Green Zone

Susan Granger’s review of “Green Zone” (Universal Pictures)

 

    If you haven’t had enough of the Iraqi War with the Oscar-winning “The Hurt Zone” and are intrigued by re-teaming of director Paul Greengrass with Matt Damon, star of his “Bourne Supremacy” and “Bourne Ultimatum,” this political thriller interweaves fact with fiction delving into the chaotic early “shock and awe” days in Baghdad in 2003.

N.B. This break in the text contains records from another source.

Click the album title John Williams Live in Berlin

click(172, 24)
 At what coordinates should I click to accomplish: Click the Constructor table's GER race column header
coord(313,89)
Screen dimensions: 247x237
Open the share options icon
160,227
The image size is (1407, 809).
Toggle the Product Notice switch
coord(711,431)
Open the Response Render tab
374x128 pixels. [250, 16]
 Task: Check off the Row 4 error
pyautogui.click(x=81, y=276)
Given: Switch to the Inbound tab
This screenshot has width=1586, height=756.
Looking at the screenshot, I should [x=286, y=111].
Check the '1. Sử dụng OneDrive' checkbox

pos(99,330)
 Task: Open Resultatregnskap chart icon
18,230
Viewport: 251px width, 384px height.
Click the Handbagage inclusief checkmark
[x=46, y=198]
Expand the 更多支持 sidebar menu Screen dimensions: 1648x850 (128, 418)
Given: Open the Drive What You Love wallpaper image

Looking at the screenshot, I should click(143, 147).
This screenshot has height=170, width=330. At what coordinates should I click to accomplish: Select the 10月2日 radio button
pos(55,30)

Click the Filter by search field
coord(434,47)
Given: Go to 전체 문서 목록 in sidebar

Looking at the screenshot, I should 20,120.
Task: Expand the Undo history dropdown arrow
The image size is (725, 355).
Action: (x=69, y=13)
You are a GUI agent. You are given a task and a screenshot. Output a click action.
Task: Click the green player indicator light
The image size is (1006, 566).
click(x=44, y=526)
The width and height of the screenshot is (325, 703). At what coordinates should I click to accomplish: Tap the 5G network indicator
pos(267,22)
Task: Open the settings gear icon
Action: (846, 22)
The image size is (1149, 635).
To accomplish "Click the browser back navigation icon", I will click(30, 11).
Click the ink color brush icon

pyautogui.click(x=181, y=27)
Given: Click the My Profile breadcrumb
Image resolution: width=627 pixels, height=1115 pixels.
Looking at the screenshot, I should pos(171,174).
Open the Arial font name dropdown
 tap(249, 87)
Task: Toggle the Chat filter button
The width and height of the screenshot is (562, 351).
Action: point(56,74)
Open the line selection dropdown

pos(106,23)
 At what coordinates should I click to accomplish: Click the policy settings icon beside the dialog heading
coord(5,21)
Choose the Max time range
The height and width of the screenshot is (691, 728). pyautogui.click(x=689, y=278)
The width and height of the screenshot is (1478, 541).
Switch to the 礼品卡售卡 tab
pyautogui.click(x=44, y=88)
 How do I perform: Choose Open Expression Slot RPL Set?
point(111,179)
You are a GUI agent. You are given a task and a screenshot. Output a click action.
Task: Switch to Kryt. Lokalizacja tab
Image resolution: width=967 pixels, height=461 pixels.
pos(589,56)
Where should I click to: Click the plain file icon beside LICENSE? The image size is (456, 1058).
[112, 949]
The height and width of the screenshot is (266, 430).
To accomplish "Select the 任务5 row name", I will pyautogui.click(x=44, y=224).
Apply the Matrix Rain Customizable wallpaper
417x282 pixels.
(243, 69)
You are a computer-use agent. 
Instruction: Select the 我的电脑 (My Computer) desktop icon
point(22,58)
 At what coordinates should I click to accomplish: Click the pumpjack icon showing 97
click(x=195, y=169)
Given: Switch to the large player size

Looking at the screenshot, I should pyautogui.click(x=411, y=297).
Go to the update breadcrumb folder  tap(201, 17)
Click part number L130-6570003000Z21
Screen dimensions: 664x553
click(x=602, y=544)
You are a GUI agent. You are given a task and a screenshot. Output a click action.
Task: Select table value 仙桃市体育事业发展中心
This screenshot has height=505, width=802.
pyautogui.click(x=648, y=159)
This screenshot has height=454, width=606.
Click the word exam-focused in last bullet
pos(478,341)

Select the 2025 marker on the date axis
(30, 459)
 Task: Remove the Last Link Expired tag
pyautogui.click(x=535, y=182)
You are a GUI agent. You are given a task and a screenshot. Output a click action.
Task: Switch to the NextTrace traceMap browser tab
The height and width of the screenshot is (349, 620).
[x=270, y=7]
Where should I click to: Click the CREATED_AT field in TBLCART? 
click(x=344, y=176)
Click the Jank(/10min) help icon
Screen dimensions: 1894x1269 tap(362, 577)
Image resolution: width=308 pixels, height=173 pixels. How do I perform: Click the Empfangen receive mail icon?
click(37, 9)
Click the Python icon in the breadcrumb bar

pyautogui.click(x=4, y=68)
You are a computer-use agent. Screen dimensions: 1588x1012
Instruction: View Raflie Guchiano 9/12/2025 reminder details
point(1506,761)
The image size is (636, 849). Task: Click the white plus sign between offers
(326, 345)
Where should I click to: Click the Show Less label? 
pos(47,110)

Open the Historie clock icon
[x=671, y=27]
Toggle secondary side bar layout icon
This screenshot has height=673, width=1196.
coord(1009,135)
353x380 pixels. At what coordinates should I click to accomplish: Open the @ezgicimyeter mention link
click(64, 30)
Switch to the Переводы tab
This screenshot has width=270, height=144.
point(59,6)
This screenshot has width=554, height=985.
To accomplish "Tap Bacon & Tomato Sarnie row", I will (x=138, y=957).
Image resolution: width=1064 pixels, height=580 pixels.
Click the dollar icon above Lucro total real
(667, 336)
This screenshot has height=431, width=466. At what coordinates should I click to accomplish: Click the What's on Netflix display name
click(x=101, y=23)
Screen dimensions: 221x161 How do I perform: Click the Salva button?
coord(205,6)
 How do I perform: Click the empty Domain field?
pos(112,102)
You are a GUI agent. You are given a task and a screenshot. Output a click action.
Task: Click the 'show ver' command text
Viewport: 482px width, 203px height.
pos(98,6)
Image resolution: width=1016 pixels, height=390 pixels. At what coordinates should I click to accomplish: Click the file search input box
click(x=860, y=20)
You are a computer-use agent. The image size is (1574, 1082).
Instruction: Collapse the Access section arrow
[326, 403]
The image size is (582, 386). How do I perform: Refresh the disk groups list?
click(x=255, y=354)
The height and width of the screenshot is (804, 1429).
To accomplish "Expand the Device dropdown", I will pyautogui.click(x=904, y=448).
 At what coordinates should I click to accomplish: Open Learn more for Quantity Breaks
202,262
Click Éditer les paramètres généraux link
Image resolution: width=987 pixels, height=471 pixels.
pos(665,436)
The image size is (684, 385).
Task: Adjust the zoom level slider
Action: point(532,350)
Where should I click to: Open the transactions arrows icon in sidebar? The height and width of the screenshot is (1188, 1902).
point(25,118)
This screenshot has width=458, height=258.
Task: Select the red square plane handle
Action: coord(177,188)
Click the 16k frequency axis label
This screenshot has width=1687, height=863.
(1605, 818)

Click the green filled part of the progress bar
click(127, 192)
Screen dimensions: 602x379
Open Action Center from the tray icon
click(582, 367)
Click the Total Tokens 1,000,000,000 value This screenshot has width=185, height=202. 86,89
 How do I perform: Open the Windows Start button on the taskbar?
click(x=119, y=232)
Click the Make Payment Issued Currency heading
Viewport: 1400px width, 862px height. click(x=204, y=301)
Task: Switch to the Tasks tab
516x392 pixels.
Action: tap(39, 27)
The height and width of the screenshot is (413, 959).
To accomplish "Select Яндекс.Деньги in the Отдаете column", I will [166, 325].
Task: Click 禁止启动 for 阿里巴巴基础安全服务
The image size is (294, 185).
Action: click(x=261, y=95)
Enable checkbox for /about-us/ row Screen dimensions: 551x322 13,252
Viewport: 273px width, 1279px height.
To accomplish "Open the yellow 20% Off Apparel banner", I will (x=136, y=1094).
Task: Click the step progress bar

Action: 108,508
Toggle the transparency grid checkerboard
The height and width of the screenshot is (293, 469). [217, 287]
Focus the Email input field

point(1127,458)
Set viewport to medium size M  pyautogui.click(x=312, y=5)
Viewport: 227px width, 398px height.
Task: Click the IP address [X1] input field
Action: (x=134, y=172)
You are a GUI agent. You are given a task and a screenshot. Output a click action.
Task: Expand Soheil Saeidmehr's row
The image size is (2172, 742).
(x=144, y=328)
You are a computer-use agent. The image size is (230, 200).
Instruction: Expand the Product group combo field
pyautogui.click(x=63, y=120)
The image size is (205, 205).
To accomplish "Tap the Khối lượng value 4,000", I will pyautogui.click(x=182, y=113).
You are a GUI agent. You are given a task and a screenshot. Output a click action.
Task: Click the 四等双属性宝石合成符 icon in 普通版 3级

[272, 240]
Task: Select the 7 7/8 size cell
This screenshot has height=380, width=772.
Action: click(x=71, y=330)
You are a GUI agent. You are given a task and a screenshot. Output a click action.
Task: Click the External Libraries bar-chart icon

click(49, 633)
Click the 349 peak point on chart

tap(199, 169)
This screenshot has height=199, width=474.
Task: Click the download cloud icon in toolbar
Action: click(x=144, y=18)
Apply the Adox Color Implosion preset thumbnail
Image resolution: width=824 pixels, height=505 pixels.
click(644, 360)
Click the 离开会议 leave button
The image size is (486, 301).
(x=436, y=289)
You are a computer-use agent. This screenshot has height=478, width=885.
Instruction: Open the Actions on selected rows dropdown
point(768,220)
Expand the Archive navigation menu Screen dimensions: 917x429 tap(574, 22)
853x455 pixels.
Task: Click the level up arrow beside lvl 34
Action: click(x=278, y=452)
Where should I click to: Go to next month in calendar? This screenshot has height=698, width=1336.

    During the American-led occupation, Chief Warrant Officer Roy Miller (Damon) and his team of Army inspectors are dispatched to find Saddam Hussein’s weapons of mass destruction which were believed to have been stockpiled around Baghdad and in the desert. But on mission-after-mission at site-after-site, they’re coming up with nothing. Soon idealistic Miller becomes suspicious that perhaps the information they’re being fed by the Pentagon isn’t exactly accurate. But that’s not what manipulative Washington advisor Clark Poundstone (Greg Kinnear) wants to hear; his prime objective is to inject American-style democracy into the region. It’s also disturbing to Wall Street Journal reporter Lawrie Dayne (Amy Ryan), who echoes the Bush Administration’s false conviction about WMD’s, relying on tips from a confidential source named “Magellan.” Only skeptical CIA veteran Martin Brown (Brendan Gleeson), derided by Poundstone as a “dinosaur,” provides heroic Miller clandestine assistance to follow his rogue instincts, rather than his orders, to unearth the elaborate cover-up.

    Inspired by Baghdad-based Washington Post journalist Rajiv Chandrasekaran’s “Imperial Life in the Emerald City,” screenwriter Brian Helgeland’s (“Mystic River,” “L.A. Confidential”) dated, dumbed-down script incorporates much of the convoluted, war-scarred misconceptions, misrepresentations and miscalculations from Charles Ferguson’s documentary “No End in Sight” (2007). While names have been changed, it’s obvious that smarmy Poundstone is Paul Brenner and duped Dayne is former New York Times correspondent Judith Miller. In addition to his “Bourne” escapades, Paul Greengrass helmed “Black Sunday” and “United 93,” so he’s got gritty credentials, but “Hurt Locker” cinematographer Barry Ackroyd repeats the grainy, shaky, chaotic, ultra-realistic camerawork for which he was Oscar-nominated.

    On the Granger Movie Gauge of 1 to 10, “Green Zone” is a far-fetched, flawed 5, tempting cynical wags to dub it “Bourne in Iraq.”